内部障害者の場合、オストメイトの装具交換場所がない、透析が必要だが病院へ行けない、免疫抑制剤を服用しており感染症リスクが極めて高いなど、命に関わる問題に直面します。
一般の避難所での生活が困難な方のために「福祉避難所」の指定が進められていますが、実際の災害時にスムーズに開設・受け入れができるかは課題が残ります。「誰がどこにいて、どんな支援が必要か」を平時から把握する「個別避難計画」の策定において、目に見えない障害者が漏れ落ちないよう、本人の同意に基づく情報共有の仕組みづくりが必要とされています。
「医学モデル」から「社会モデル」への転換
障害の捉え方には「医学モデル」と「社会モデル」という2つの考え方があります。障害を「個人の身体・精神の欠陥」と捉え、治療や訓練で克服すべきとするのが医学モデルです。一方、障害を「心身機能の障害と社会的障壁との相互作用」によって生じるものと捉え、社会側がバリアを取り除くべきとするのが社会モデルです。

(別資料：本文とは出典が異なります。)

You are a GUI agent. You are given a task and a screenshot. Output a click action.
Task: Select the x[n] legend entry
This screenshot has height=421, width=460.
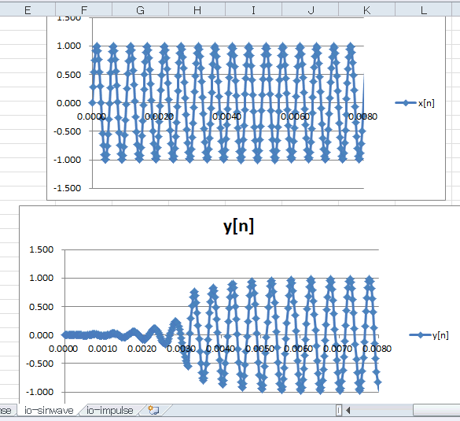[415, 103]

「目に見えない障害にご理解を!」というテーマは、この社会モデルへの転換を促すものです。「あの人は障害があるからできない」ではなく、「社会の環境が整っていないから、その人の能力が発揮できない」と考える視点への転換が求められています。
私たちにできる「想像力」という支援
街中で、優先席に座る若者や、独り言を言っている人、不自然な行動をとる人を見かけたとき、反射的に「マナーが悪い」「怖い」と判断・排除する前に、一瞬立ち止まることが大切です。「もしかしたら、目に見えない事情があるのかもしれない」と想像すること。この「判断の保留」こそが、共生社会への第一歩といえます。
具体的なアクションとして、ヘルプマークを見かけたら席を譲る、困っている様子であれば「何かお手伝いしましょうか」と声をかけることが挙げられます。「大丈夫ですか?」という質問はYes/Noで答えにくいため、「お手伝いしましょうか」という聞き方の方が答えやすいとされています。
多目的トイレから見た目が元気そうな人が出てきても、オストメイトや内部障害の可能性があることを理解し、冷ややかな視線を向けないことも重要です。職場や学校では、「サボり」に見える行動の裏に体調や特性の問題がないか、本人との対話を試みる姿勢が求められます。
2025年障害者週間を機に考える共生社会の実現
2025年の障害者週間は、法制度の整備が一巡し、社会の実質的な成熟度が問われる時期にあたります。京都市が掲げる「目に見えない障害」への理解は、単なる弱者保護のスローガンではありません。
ストレス社会と言われる現代において、うつ病や不安障害は誰にとっても「自分事」になり得ます。また、加齢により誰もが内部機能の低下や聴力の衰えを経験します。目に見えない障害者に優しい社会を作ることは、将来の自分自身や家族が安心して暮らせる社会基盤を構築することと同じ意味を持っています。
不可視なものを可視化するのは、マークやアプリといったツールだけではありません。最も強力なツールは、他者の痛みに対する私たちの「想像力」と、それを許容する「社会の寛容さ」です。2025年の障害者週間をきっかけに、一人でも多くの方が目に見えない障害への理解を深め、誰もが生きやすい社会の実現に向けて行動していただければ幸いです。